Dans le monde volatile des cryptomonnaies, le BitTorrent Chain Token (BTTC), le jeton natif de l'écosystème BitTorrent, a suscité un nouvel engouement ces derniers mois. Avec des annonces de brûlages de jetons et des chuchotements sur d'énormes réductions de l'offre, les réseaux sociaux et les forums sont en effervescence avec des prédictions de "tuer des zéros"—un terme d'argot pour désigner des brûlages drastiques qui pourraient réduire le nombre de décimales du prix ultra-bas du jeton, envoyant potentiellement sa valeur en flèche. En septembre 2025, BTTC se négocie autour de 0,00000000065 $, avec une capitalisation boursière frôlant les 640 millions de dollars. Le battage médiatique autour des brûlages récents, comme l'événement d'août 2025 qui a supprimé des jetons via le mécanisme Hot Wallet to Black Hole, a alimenté des rêves de gains de 10x voire 100x. Mais clarifions une chose : BTTC ne brûlera jamais assez pour éliminer plusieurs zéros de son prix. Voici pourquoi, ancré dans les fondamentaux du jeton.

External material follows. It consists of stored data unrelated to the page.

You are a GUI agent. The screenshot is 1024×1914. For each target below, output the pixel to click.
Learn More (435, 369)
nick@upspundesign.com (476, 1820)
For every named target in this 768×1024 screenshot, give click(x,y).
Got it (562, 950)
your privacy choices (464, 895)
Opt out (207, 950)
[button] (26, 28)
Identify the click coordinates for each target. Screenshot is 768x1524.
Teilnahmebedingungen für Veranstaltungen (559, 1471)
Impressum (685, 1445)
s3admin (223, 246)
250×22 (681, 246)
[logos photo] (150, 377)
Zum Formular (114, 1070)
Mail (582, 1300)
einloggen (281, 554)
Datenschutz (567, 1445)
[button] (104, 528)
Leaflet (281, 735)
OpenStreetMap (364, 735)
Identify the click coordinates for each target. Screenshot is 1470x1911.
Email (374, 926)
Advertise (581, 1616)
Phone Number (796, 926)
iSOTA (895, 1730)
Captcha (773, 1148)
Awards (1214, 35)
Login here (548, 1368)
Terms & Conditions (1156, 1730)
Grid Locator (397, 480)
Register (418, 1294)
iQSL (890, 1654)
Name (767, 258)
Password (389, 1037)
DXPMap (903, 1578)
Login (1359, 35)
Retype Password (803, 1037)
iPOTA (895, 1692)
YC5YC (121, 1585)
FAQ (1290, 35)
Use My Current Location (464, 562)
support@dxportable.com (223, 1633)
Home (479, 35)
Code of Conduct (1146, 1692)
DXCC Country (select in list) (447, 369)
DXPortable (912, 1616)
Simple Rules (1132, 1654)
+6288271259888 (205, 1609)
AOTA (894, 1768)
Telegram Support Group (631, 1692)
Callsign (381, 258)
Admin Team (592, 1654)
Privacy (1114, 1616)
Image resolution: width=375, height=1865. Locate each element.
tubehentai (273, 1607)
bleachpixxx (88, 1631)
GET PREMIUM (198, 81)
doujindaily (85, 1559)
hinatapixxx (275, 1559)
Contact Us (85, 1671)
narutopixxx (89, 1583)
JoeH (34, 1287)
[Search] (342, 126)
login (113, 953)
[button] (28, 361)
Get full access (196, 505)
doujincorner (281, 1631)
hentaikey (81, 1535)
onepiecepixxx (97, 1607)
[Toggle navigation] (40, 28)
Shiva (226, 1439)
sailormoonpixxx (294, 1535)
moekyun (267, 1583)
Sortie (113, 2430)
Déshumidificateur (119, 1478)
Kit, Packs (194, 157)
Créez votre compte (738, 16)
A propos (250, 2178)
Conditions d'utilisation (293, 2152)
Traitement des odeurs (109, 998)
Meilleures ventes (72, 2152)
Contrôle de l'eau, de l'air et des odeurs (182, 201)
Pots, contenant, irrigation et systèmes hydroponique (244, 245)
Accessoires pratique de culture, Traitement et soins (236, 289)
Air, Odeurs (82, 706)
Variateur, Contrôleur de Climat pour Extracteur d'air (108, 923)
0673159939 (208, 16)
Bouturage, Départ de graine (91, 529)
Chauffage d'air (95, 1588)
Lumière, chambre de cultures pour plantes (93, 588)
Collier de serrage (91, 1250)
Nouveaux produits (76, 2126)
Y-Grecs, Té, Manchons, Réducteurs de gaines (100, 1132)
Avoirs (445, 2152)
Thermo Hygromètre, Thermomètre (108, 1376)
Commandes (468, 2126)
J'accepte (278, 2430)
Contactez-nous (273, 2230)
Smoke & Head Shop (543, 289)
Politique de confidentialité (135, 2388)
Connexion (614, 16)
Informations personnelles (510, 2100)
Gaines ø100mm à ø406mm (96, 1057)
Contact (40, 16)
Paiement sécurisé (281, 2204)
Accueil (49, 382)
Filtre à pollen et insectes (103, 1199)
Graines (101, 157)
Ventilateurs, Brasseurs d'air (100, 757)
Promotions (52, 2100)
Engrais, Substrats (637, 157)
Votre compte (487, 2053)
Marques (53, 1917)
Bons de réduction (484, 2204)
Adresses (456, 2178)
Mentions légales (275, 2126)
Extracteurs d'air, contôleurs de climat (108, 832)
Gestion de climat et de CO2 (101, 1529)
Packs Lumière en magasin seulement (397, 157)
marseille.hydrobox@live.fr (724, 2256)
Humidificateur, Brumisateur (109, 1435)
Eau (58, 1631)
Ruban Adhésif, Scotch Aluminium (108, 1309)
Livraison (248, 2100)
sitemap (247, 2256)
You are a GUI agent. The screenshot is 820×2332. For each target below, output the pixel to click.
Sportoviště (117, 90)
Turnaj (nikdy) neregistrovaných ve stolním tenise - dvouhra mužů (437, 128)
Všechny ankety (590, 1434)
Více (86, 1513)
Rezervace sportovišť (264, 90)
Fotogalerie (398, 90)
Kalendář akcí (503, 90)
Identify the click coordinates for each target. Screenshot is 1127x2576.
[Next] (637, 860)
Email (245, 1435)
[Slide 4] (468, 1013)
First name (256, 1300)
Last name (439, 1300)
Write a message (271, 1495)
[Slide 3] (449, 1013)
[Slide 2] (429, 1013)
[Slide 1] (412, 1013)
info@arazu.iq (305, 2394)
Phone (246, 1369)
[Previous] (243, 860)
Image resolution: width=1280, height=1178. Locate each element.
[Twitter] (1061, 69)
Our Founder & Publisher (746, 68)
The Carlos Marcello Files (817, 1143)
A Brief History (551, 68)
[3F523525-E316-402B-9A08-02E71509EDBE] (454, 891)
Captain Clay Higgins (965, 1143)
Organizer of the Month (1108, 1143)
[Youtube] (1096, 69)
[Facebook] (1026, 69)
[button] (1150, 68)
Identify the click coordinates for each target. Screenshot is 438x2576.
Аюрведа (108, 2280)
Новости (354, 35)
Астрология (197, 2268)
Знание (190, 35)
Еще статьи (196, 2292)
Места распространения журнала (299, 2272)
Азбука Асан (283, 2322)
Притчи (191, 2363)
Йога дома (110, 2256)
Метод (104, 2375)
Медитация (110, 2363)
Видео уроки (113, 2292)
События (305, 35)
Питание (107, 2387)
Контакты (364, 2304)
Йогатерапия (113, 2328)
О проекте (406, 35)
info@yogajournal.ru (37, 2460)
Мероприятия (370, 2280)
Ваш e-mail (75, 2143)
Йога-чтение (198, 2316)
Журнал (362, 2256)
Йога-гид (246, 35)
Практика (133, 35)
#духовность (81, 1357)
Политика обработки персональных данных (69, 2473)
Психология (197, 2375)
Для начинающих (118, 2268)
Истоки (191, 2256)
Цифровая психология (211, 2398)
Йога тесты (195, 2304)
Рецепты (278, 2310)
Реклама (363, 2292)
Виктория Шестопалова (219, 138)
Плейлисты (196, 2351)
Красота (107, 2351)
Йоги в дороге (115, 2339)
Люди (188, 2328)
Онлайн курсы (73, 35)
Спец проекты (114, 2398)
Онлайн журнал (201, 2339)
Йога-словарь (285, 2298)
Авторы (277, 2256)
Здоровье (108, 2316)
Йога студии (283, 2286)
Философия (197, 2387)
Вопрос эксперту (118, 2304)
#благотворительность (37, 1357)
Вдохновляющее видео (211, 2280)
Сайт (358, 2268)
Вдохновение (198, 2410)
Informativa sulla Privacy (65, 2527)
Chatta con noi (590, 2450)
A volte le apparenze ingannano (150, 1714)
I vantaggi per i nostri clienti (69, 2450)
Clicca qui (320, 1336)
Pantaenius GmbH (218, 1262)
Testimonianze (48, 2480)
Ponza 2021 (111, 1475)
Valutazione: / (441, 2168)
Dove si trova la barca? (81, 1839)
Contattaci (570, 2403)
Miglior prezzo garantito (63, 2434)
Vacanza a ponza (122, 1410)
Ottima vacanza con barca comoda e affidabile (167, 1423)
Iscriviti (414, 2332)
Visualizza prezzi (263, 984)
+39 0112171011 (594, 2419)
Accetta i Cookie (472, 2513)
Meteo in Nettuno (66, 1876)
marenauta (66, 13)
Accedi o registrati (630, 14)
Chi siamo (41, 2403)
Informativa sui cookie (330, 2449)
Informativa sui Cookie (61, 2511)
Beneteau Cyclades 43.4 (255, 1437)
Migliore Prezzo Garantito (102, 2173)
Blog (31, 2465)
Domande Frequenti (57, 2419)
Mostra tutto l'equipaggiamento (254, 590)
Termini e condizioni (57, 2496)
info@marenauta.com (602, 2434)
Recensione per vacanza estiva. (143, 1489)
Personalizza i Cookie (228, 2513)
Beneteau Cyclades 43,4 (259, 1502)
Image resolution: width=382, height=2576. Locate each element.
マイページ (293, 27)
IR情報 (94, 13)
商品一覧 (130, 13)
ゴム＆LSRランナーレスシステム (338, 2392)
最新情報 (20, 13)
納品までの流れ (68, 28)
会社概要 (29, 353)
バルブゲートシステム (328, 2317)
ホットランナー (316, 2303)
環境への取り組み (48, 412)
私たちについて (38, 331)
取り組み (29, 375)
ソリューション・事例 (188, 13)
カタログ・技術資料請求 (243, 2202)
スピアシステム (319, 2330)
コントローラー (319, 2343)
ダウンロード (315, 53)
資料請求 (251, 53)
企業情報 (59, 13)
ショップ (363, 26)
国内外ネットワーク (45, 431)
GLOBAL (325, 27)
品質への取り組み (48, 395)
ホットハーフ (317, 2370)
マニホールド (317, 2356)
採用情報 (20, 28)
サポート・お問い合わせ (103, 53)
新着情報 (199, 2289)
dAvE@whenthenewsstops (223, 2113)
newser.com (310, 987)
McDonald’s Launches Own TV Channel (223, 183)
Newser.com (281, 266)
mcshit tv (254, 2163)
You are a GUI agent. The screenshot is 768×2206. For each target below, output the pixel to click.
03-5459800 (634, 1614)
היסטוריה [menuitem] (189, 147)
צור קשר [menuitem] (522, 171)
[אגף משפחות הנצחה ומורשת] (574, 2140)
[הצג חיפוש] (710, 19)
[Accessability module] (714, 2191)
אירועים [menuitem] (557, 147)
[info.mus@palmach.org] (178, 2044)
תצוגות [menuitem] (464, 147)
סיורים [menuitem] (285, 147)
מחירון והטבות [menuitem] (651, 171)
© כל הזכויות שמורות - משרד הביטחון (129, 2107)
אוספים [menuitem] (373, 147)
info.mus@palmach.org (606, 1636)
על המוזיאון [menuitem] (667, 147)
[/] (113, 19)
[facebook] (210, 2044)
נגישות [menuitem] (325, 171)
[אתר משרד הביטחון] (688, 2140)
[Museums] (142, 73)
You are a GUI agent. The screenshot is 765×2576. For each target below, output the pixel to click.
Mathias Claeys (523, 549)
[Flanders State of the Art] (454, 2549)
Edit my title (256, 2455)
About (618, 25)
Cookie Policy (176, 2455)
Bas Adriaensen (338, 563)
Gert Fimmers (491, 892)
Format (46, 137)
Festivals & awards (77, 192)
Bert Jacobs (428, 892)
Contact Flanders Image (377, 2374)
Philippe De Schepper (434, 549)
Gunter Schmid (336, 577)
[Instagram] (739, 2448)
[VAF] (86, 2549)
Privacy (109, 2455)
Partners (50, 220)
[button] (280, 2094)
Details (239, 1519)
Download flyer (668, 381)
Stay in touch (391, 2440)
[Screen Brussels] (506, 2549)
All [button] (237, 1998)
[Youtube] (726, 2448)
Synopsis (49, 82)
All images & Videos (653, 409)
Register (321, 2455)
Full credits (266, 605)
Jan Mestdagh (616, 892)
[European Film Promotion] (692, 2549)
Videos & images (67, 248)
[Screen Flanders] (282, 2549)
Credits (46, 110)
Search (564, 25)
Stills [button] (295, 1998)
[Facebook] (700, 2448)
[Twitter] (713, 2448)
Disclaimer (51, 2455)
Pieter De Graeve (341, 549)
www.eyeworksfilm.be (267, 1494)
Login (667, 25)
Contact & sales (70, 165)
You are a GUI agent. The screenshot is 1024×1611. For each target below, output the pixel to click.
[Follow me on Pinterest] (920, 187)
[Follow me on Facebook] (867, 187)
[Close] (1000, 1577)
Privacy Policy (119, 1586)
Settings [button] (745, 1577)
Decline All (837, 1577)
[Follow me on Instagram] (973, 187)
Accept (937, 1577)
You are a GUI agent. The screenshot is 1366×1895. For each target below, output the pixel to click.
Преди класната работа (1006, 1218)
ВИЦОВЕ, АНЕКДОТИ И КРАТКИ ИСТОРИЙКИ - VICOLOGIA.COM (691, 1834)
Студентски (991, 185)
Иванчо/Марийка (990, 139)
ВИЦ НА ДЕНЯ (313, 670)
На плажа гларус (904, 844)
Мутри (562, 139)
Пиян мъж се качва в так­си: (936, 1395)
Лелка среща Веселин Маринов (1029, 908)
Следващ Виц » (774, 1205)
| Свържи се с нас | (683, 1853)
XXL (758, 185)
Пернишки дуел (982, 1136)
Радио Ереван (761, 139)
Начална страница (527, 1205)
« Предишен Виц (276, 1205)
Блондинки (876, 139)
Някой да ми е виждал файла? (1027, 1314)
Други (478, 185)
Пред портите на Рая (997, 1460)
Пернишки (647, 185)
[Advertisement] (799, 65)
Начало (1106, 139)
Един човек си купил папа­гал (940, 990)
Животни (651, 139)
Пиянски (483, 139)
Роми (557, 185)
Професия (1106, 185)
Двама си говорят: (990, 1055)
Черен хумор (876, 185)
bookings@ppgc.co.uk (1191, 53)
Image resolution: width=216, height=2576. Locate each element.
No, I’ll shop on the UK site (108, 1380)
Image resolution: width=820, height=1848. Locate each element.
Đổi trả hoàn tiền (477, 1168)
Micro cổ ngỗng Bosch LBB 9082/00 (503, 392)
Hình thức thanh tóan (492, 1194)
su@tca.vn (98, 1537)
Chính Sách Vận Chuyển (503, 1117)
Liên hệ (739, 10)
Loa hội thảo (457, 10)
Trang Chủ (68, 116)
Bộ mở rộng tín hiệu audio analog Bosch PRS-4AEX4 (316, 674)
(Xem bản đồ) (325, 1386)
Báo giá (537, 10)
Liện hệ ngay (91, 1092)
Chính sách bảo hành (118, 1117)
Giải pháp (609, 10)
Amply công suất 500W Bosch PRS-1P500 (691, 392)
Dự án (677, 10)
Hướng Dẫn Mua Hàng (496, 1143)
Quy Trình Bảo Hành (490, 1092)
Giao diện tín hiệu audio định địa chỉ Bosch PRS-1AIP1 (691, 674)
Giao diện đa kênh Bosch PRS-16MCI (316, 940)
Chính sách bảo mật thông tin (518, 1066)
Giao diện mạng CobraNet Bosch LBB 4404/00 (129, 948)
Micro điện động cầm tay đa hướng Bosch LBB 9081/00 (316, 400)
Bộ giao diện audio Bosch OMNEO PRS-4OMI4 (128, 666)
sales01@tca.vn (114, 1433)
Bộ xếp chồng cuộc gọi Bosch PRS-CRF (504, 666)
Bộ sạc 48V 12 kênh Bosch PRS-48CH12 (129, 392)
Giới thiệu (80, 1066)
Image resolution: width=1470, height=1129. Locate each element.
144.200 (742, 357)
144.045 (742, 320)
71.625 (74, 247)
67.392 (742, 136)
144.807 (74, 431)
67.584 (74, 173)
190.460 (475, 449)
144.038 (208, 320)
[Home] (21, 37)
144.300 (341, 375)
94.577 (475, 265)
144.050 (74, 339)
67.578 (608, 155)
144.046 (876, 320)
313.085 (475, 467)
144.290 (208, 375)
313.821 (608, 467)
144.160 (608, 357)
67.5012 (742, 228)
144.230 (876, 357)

Tout d'abord, l'éléphant dans la pièce est l'approvisionnement astronomique de BTTC. Lancé en 2019 avec un approvisionnement total de 990 trillions de tokens, l'approvisionnement en circulation dépasse encore 986 trillions aujourd'hui, malgré des brûlures cumulatives totalisant plus de 58 % lors des phases précédentes (environ 575 milliards de tokens d'ici 2022, avec des brûlures incrémentales depuis). Même des scénarios agressifs, comme la brûlure hypothétique de 80 % discutée dans les forums communautaires, laisseraient 198 trillions de tokens en circulation. C'est encore un ordre de grandeur plus grand que la plupart des altcoins. Pour "tuer un zéro" et multiplier par 10 le prix (à environ ~$0.0000000065), BTTC devrait brûler environ 90 % de son approvisionnement du jour au lendemain—le réduisant à 98,6 trillions. Pour deux zéros ? Plus de 99 % partis, ne laissant que 9,86 trillions. Ce n'est pas faisable ; c'est un fantasme.

Le mécanisme de brûlure lui-même garantit des réductions graduelles, et non explosives. La feuille de route de BTTC décrit un système transparent où les brûlures se produisent principalement par le biais des frais de transaction sur la BitTorrent Chain, des récompenses de staking et des activités de l'écosystème comme les incitations au partage de fichiers. Celles-ci sont liées à une utilisation réelle : chaque gigaoctet partagé ou transaction traitée contribue à une petite fraction au fonds de brûlure. Dans les brûlures de 2025, par exemple, seuls des millions à des milliards de tokens ont été brûlés chaque année—des cacahuètes par rapport aux trillions en circulation. Le projet souligne une régulation "ordonnée" pour éviter les chocs sur le marché, et non des tactiques de terre brûlée qui pourraient effondrer la liquidité ou aliéner les détenteurs. La fondation TRON de Justin Sun, qui soutient BitTorrent, a un historique de tokenomics mesurées ; des méga-brûlures arbitraires inviteraient à un examen réglementaire et mineraient l'utilité du réseau en tant que marché de stockage et de bande passante décentralisé.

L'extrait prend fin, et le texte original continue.